7. Expenses of an insurance company and the calculation of Gross Premiums. Explanation of with profits policies and the application of bonus (a means to increase the payment made by the policy). Calculation of the related EPV's and premiums.(2 lectures)
 

8. Introduction to reserving and the calculation of retrospective and prospective reserves on a net premium and gross premium basis. The recursive formula that links reserves from one year to the next.(3 lectures)

9. Death strain at risk and Mortality profit.(1 lecture).

The course will be supported by the use of the software R to provide a deeper understanding and also to perform calculations.

One short in-class test worth 20% and an optional non-credit bearing mock test also held in class.

Examination at end of semester 2, weighting 80%.

Feedback tutorials will provide an opportunity for students' work to be discussed and provide feedback on their understanding.  Coursework or in-class tests (where applicable) also provide an opportunity for students to receive feedback.  Students can also get feedback on their understanding directly from the lecturer, for example during the lecturer's office hour..

One Tutorial a week will be held in the computer cluster when the use of R can be practised.

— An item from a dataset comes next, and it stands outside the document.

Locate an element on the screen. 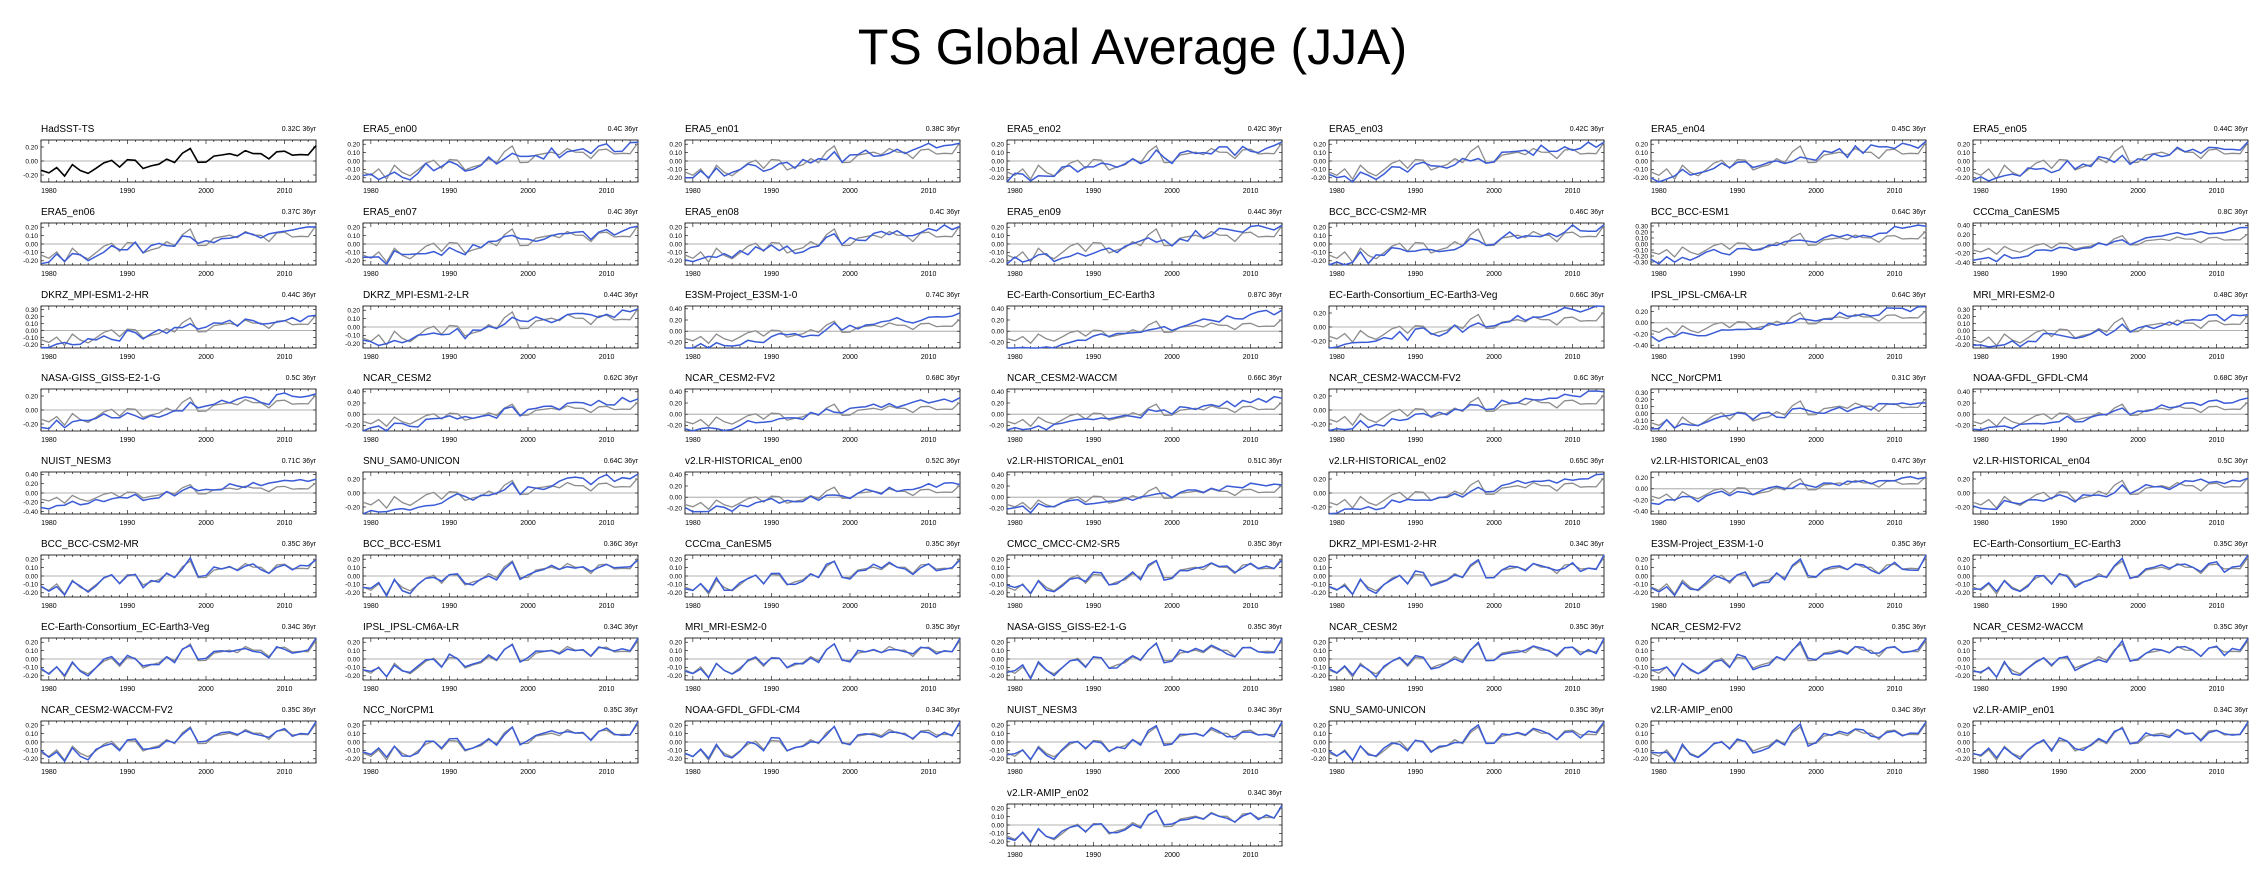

• Core Reading : Subject CM1, Contingencies. Produced by the Actuarial Profession.
• D.C.M. Dickson, M.R. Hardy and H.R. Waters, Actuarial Mathematics for Life Contingencies.
• NL Bowers, Actuarial Mathematics, HU Gerber and JC Hickman, Society of Actuaries, 1997

The independent study hours will normally comprise the following. During each week of the taught part of the semester:

• You will normally have approximately 60-75 minutes of video content. Normally you would spend approximately 2-2.5 hrs per week studying this content independently
• You will normally have exercise or problem sheets, on which you might spend approximately 1.5hrs per week
• There may be other tasks assigned to you on Blackboard, for example short quizzes or short-answer formative exercises
• In some weeks you may be preparing coursework or revising for mid-semester tests 

Together with the timetabled classes, you should be spending approximately 6 hours per week on this course unit.

The remaining independent study time comprises revision for and taking the end-of-semester assessment.